To think this is asking a lot?!

159 replies

Foodfrezy · 03/09/2024 20:51

Person A works 10 hours a day and drives.

Person B works 2 hours a day but doesn’t not drive.

B would like A to come and collect them after work several times a week, visit a family member and then drop them home.

This will be a 40 mile round trip for A in the evening after work when they’re tired (not to mention the extra time and petrol costs).

A said they can’t do this several times a week after work due to the time/cost etc

B is not happy about this. Due to the countryside location, B’s only other option is a taxi which they cannot afford. B says they cannot work more due to their mental health but because they’re self employed what they can claim via universal credit is very limited.

YABU: A should do the 40 mile round trip for B a few times a week

YANBU: B needs to fit in with when A feels able to do the 40 mile round trip or make their own arrangements to see family member.

OP posts:
unsync · 05/09/2024 19:26

B needs to get a grip, get a proper job that pays enough money, learn to drive and if they don't want to do that, move to where public transport is available. A needs to block B if they persist.

TooBored1 · 05/09/2024 19:41

Foodfrezy · 03/09/2024 21:14

They don’t need to commute to work, this is a social visit to see a family member they want driving to!

Why can't the person they are visiting do the driving?

UhHuhHuH · 05/09/2024 20:44

A - what have you told B?

T1Dmama · 05/09/2024 23:52

So is this you running your brother to some random family member he wants to visit for a social cuppa and piece of cake? OR Is this brother needing a lift to visit his children because him and their mum are separated?

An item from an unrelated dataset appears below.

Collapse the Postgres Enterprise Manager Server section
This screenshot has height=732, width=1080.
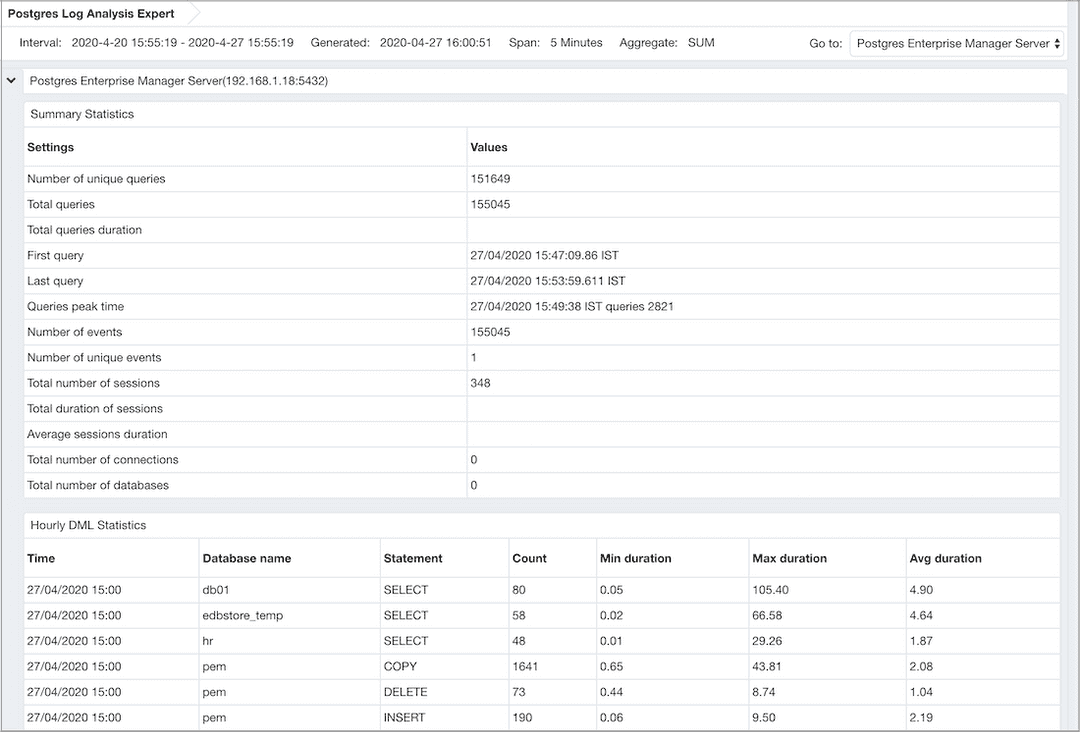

I think that makes a difference …. If it’s just a little social it would be a big fat no from me!…. If it’s to facilitate seeing his children I’d try to help him a bit…. But I’d be telling him you’re not driving that far after a 10 hour shift and he’ll have to fit round your availability! I’d also be telling him that while you’re happy to do this ‘occasionally’ you’re not willing to commit to a set amount of times a week or to set days..
I think it’s fine to ask for lifts on a short term basis if he was sorting something more permanent … but to expect it and for it to be indefinitely is cheeky as hell…
could he move closer to the family member he needs to see so frequently?

I recently had major surgery, I wasn’t allowed to drive for 6 weeks…. The only lifts I excepted were ones that enabled my daughter to continue her hobbies, as soon as I was able to we bussed to them….
I didn’t once ask anyone to drive me anywhere for my own benefit…. If I couldn’t walk or bus to it I didn’t go. I didn’t see anyone for those weeks unless they came to me. I wouldn’t have asked someone to run me miles and then expect them to sit around for ages before running me home again.

AngeloMysterioso · 05/09/2024 23:58

Tell your lazy ass brother to get the bus.

Lollipopsicle · 06/09/2024 09:37

PyongyangKipperbang · 03/09/2024 22:43

@Foodfrezy

I would start again, sack this thread off.

Wording I would suggest is

My brother is a lazy workshy git who cant drive because he cant afford it as he only works 2 hours a day. Could work more but wont. He expects me to pick him up after I finish my FT job (10 hour days) and drive him a 40 mile journey to see family members, several times a week. He is certain he is being totally reasonable in asking this.

AIBU to tell him NO?

Much better! 👏👏

invisiblecat · 06/09/2024 15:10

"But I have some sympathy for B because I've been in the situation where I didn't feel my siblings were pulling their weight with spending time with our mum"

@fernis I can understand that point of view, but in this case B works for 2 hours a day from home, and A works for 10 hours a day plus commute, so they don't exactly have equal time available for such visits, do they?

Campergirls1 · 06/09/2024 15:22

B is a complete CF and to be ignored and avoided.

Have you considered muting B and archiving their number?

Very effective at simply tuning people out.

Visit your family when you can on your own.
Keep talking about all the overtime you do and how busy you are on a loop if asked.

tempname1234 · 09/09/2024 10:41

If you don’t drive, you shouldn’t live in an area without public transportation. B should move. Perhaps move in with the relative they so desperately want to visit. Kills 2 birds with 1 stone.